Adding wireless to the ‘Big A’

To get the wireless ball rolling last year, teams of engineers on scaffolding started on the uppermost tier of the Big A (the “View Level”) to mount DAS and Wi-Fi antennas to the stadium canopy. Working from outermost edges of the C-shaped stadium, two sets at of scaffolding at each end leapfrogged each til they met in the middle – a five-week process, according to Castro.

Angels IT director Al Castro, in front of his wireless deployment map

Angels IT director Al Castro, in front of his wireless deployment map

The 15-zone DAS network went live in June 2014 with Verizon, AT&T and T-Mobile on board; Sprint is expected to add some antennas in the next several weeks. Currently, there are 122 DAS remotes in 33 locations. Angel Stadium Wi-Fi went live in September 2014 and now counts more than 400 access points around the stadium, according to team figures. Ruckus Wireless is the Wi-Fi vendor; the DAS gear is from Teko Telecom, now part of JMA Wireless.

The Angels worked closely with technology partner 5 Bars, a builder of turnkey wireless networks for sports venues’ wireless needs. Castro would not disclose the budget for the wireless upgrades at Angels Stadium.

In addition to using Major League Baseball’s Ballpark app, Angels fans can post to social media, surf the Web and check email from the stadium’s wireless networks. On the stadium’s club level, spectators can wirelessly order food and beverage from their seats; Legends, which operates the stadium’s concessions, uses an unpublished SSID for 150 wireless-enabled moveable cash registers and more than two dozen handheld point-of-sale devices. Similarly, TicketMaster has its own invisible SSID for wireless scanning of tickets at the stadium’s entry gates; the SSID for the press box is also masked, according to Castro.

Hiding in plain (or painted) sight

The DAS antennas and APs have been strategically installed and well concealed; they’re as discrete as chameleons. Working with Ruckus gear, 5 Bars installed narrow-beam, sectorized-beam and high-capacity APs, all centrally managed by Ruckus’s SmartCell Gateway 200.

A nice view of the field -- with antennas in silhouette

A nice view of the field — with antennas in silhouette

The Angels also use SmartCell Insight, a reporting and analytics package that helps the team track number of unique connections to the Wi-Fi during the course of a game, device types, total and average data uploaded and downloaded, and their speeds, Castro said.

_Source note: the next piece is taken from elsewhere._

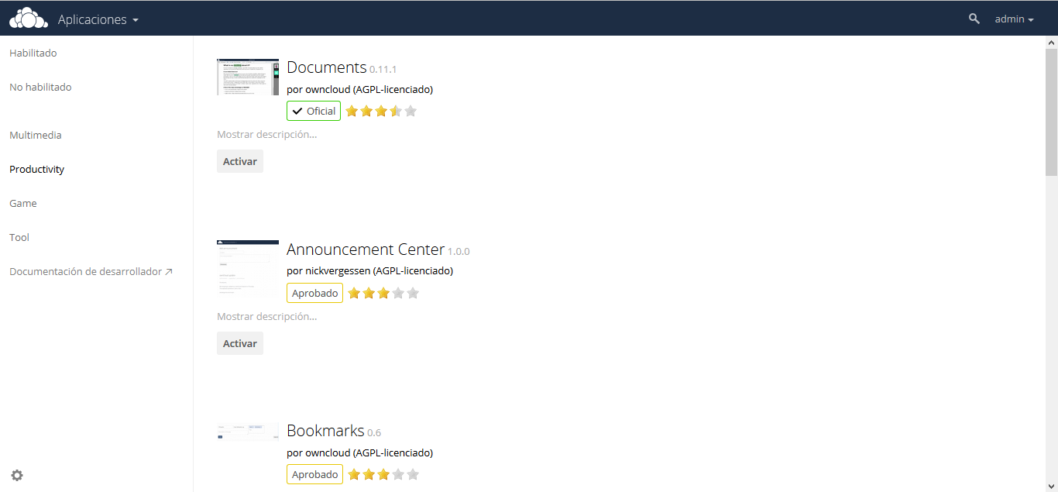
Task: Click the Bookmarks app rating stars
Action: click(x=383, y=474)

Angel Stadium Wi-Fi has been engineered for 20,000 simultaneous users; there’s no throttling of user bandwidth and no filtering for streaming media like Spotify — “yet,” Castro was quick to add with a laugh. Download speeds vary depending on crowd size, according to Tommy Taylor, senior manager, engineering services for 5 Bars. For a game with 36,000 in attendance, for example, average download speed for devices using 2.4 GHz bandwidth is 8-12 Mbps, while 5 GHz connections can run as fast as 18-24 Mbps. On the traffic side, currently the network is seeing upload volume of about 20 percent of the download average volume, Taylor said, in an email to Mobile Sports Report.

The Angels will continue to fine-tune the network and add or re-point APs as necessary. “We are in the process of adding additional APs to cover some areas that, when the stadium is full, do not receive the high level of coverage we are targeting to provide,” Castro said. Those additions should be done by mid-June. Management has an eye on monetizing the network through sponsorships, and extending the in-seat ordering system beyond the club level of the ballpark, according to Castro.

He also wants to add streaming video to the network so that fans can watch replay from multiple angles, which Castro described as “a good incentive — something you can’t get at home.” He also intends to expand his use of analytics and report generation on a game-by-game basis. It’s the sort of thing that the owners and managers of the team are increasingly interested in, Castro added.